The buyer, a Shell-Sempra Energy joint venture, is expected to give final approval to the contract in September. By December, this group expects to break ground on a $600 million regasification plant in Mexico. The plant in Ensenada, about 130 kilometers south of San Diego, would turn superchilled liquid into gas to be moved by pipeline to northern Mexico and southern California. The plant is to be ready in 2007, the year that the Sakhalin plant would be ready on the Asian side of the Pacific.

"We offer a much lower shipping rate," Calitz said last week, noting that the new plant will be only a 12-day sail from Mexico, compared with 20 days from Australia or 27 days from Qatar. "It's also a political decision. Where in the world do you want your energy to flow from? From Qatar or Indonesia? Or from Russia or Australia?"

That issue was addressed in June by U.S. Energy Secretary Spencer Abraham during a visit to Moscow. "Our goal is to diversify our access to energy exports from around the world," he said.

With oil approaching $50 per barrel, Americans are now jostling with Japanese, Chinese and Koreans to lock in contracts in Sakhalin.

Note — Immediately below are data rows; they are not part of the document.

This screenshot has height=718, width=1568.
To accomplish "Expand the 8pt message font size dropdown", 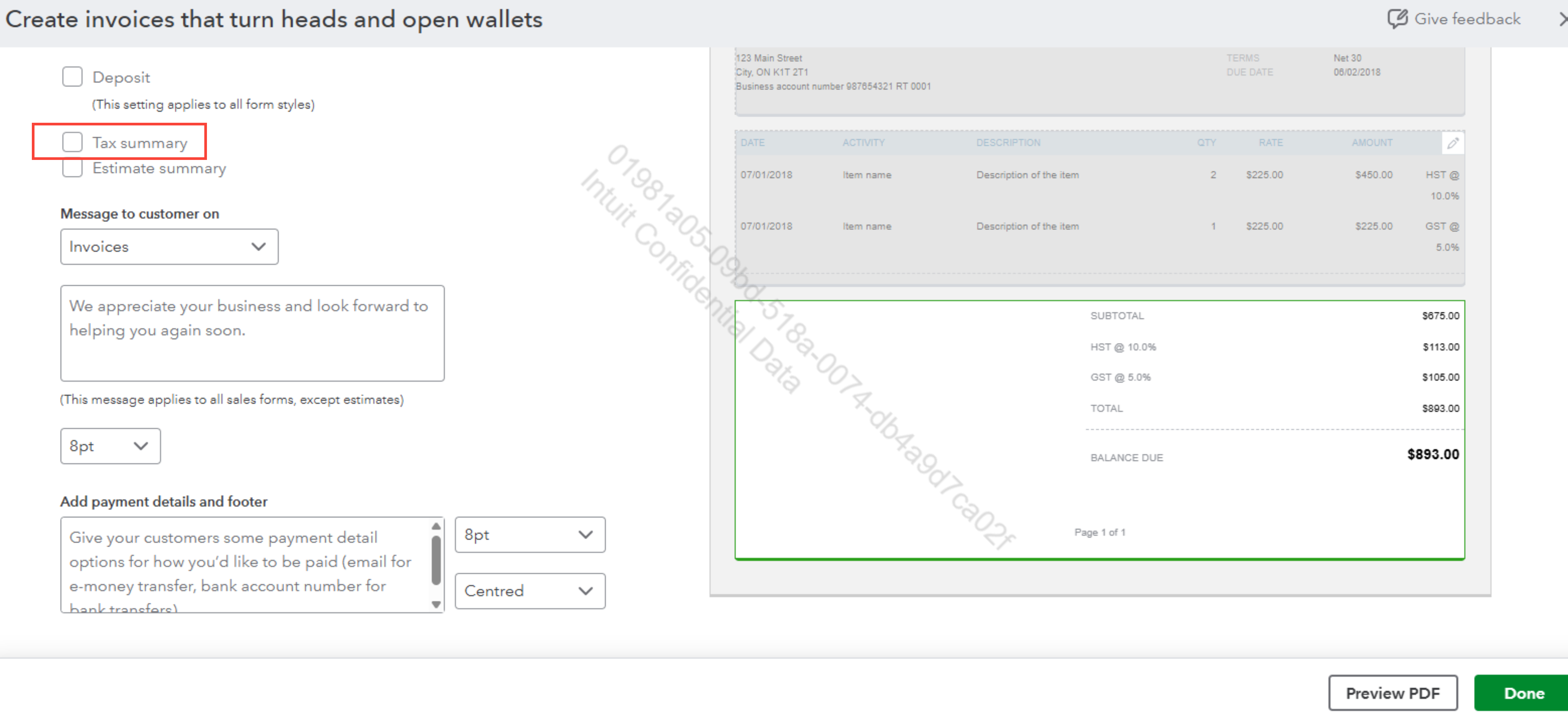I will [x=110, y=446].
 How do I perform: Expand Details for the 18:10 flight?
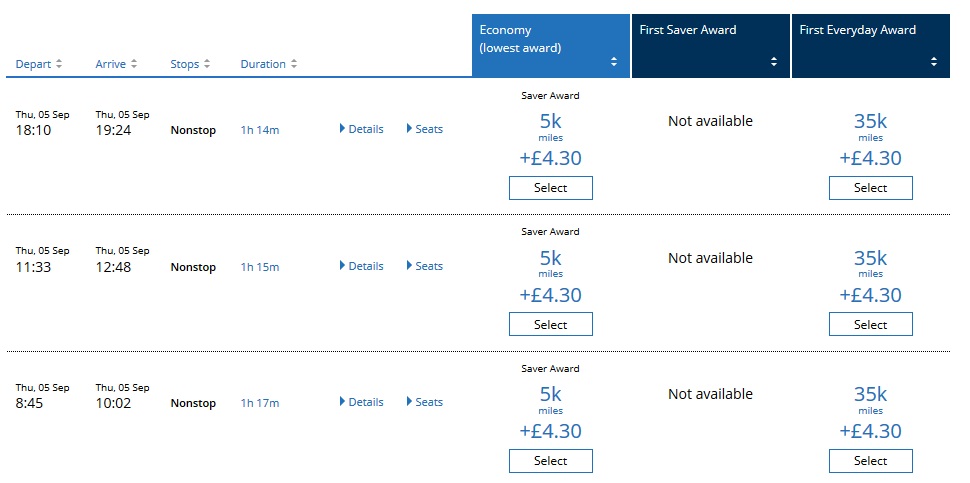362,129
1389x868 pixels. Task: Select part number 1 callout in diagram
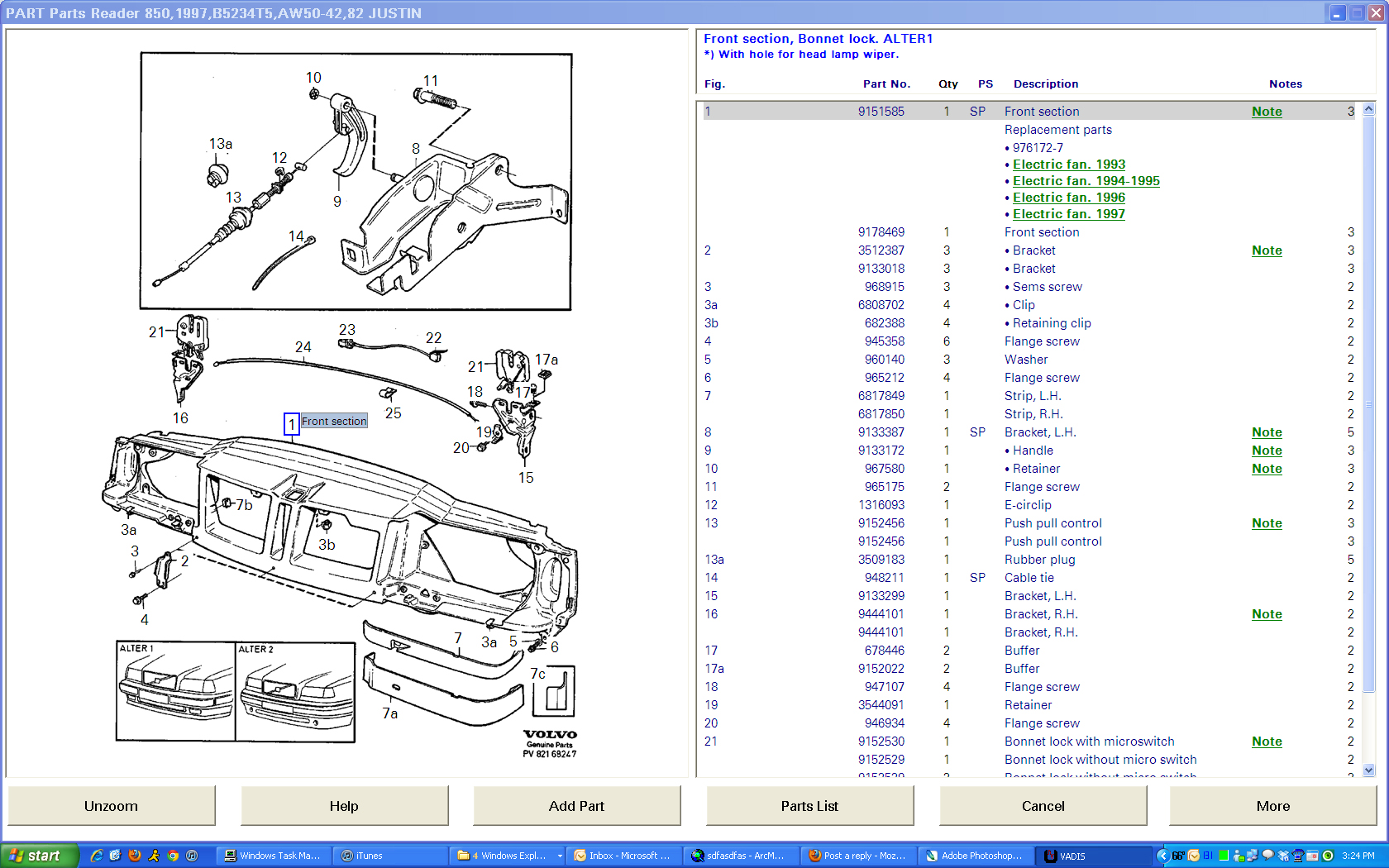coord(291,424)
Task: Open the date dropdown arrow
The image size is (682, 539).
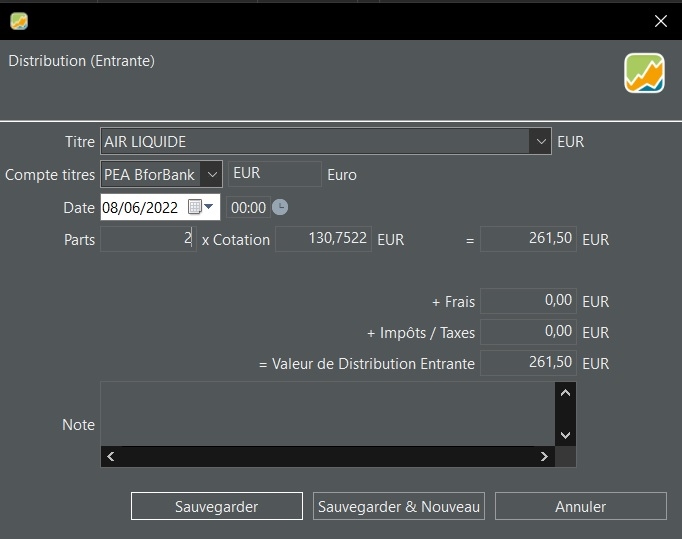Action: [x=209, y=207]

"Sakhalin oil will soon be delivered to Japan," Soichi Nakagawa, Japan's economy, trade and industry minister, said Tuesday during a visit to Sakhalin, the first to the island by a high Japanese government official since the end of World War II. Japanese companies are minority investors in Sakhalin Energy.

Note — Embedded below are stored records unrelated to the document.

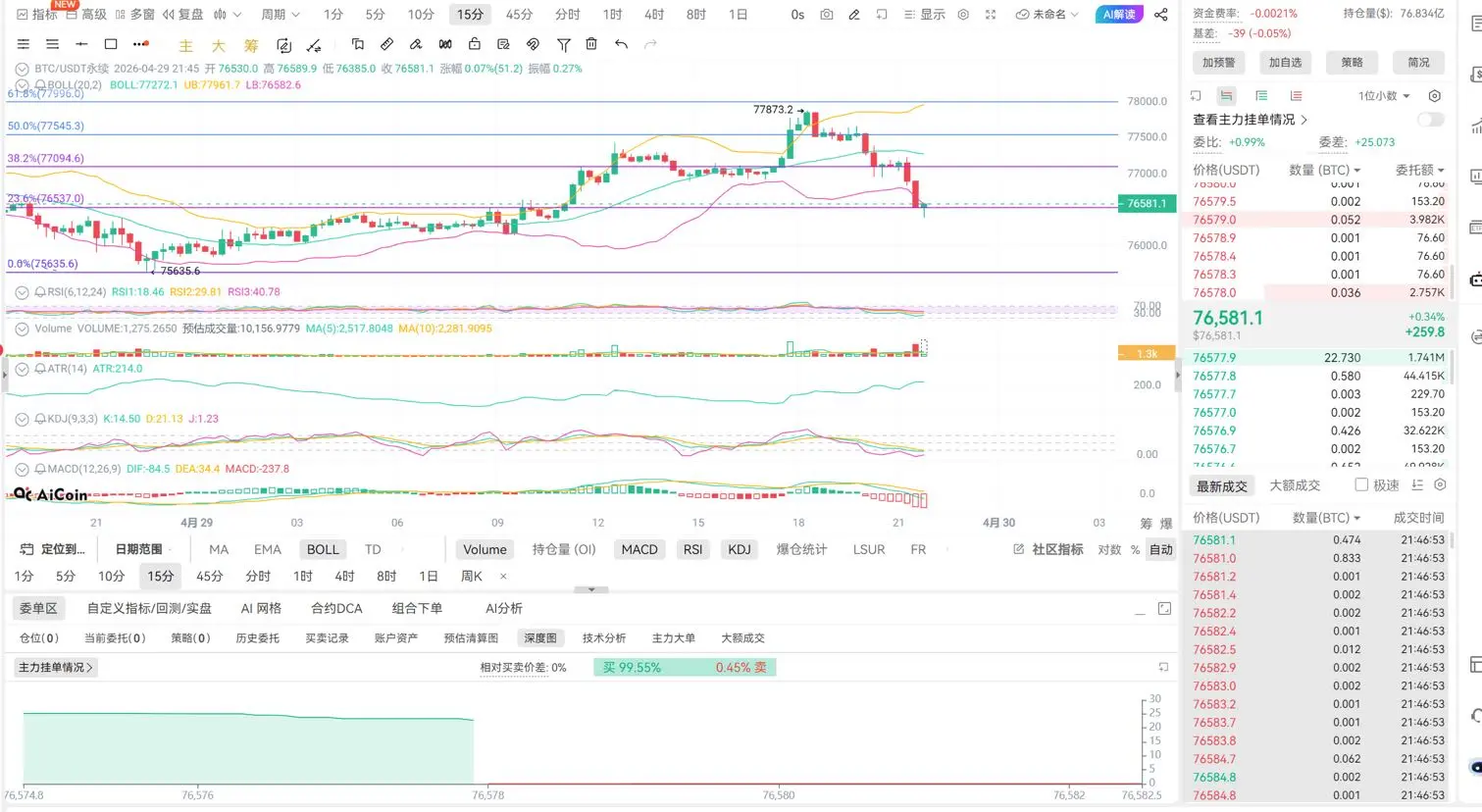1482x812 pixels.
Task: Enter fullscreen chart mode icon
Action: 991,15
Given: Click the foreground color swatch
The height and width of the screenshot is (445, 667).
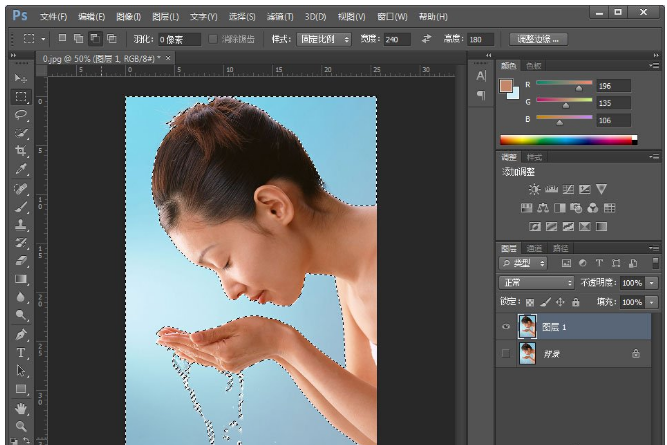Looking at the screenshot, I should pos(507,84).
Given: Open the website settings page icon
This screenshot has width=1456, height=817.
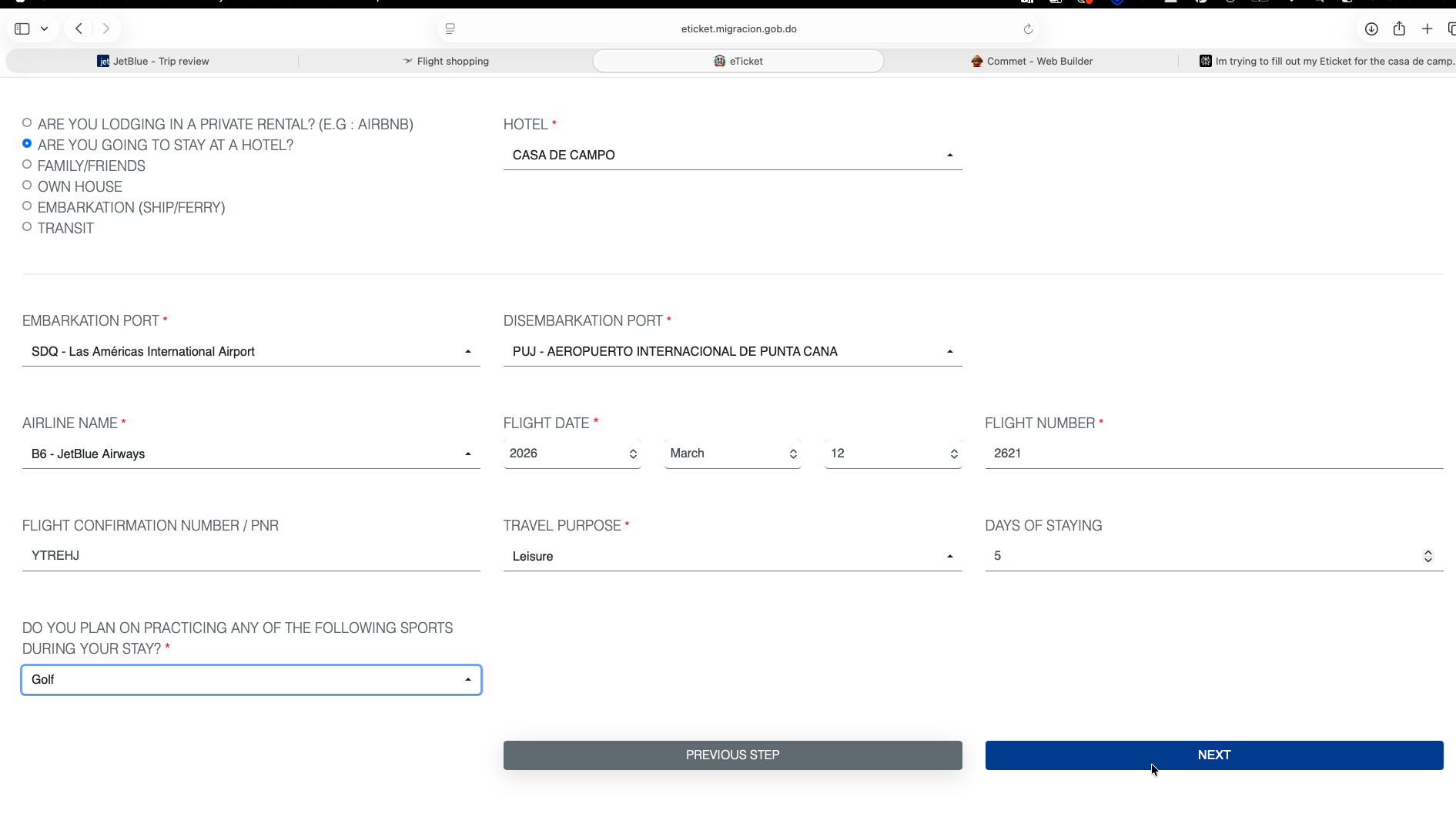Looking at the screenshot, I should pos(450,28).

"Because we are neighbors, all economic sectors are promising," he said before inspecting offshore production platforms and the construction site for the liquefied natural gas factory, all part of $22 billion in energy investments on the island.

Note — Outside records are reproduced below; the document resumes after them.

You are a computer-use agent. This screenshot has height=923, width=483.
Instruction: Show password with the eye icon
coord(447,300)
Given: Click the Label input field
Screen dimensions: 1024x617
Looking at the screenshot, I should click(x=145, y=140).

Also with an eye to Sakhalin, Korea Gas has been planning to invite companies to submit bids for a 20-year supply contract that could be worth $25 billion. With South Korea's energy needs expected to double over the next 15 years, Kogas may look favorably on Sakhalin, only three days away by ship.

In China, where demand for natural gas is expected to increase fivefold, to 21 billion cubic meters, by 2020, Sinopec, a major state energy company, has sent three missions to Sakhalin in the last year. It is now expected to make an offer to buy into the project, which is shared by Shell and two Japanese companies, Mitsubishi and Mitsui & Co.

"Why not China, which is stationed so close, which is feeling a great need for energy resources?" Losyukov asked in an interview, brushing aside concerns that Moscow might veto a major Chinese investment in energy.

The ambassador, formerly deputy foreign minister for Asian-Pacific affairs, is the senior Russian diplomat in North Asia. Since arriving here last spring, he has played the role of umpire among countries competing for Russian oil and gas.

"Japan and China are our most promising partners in the energy area," he said. "We don't have to take sides in this kind of competition."

But many oil experts in the region believe the race for resources is just beginning.

"Rivalry for energy, especially oil, between China and Japan on a global scale is unavoidable," Zhang Kexi, a commentator, wrote last month in The China Daily. "It is likely that China will forever encounter Japan's global energy rivalry, just as the ongoing pipeline route dispute between China and Japan shows."

It looks as if China has lost one round on a major oil pipeline. Russia appears to want to build a pipeline to the Pacific to export eastern Siberian oil. Fearful that a pipeline to China would make Russia captive to a single buyer, Moscow wants to take oil to its Pacific port of Nakhodka, where it could then go to a wide range of markets, including the United States.

"The whole project is in the final stages of preparation," Losyukov said, referring to what could be a 4,000-kilometer, $12 billion pipeline to the Sea of Japan, largely financed with Japanese money. "The final decision will be announced in early fall, probably September or October."

Oil shipments are to start from Perevoznaya, a port near Nakhodka, in 2006, four years earlier than originally planned, according to an announcement made last month by Transneft, Russia's state oil transport company. Next year, work is to start near Lake Baikal on the first 600 miles of this pipeline.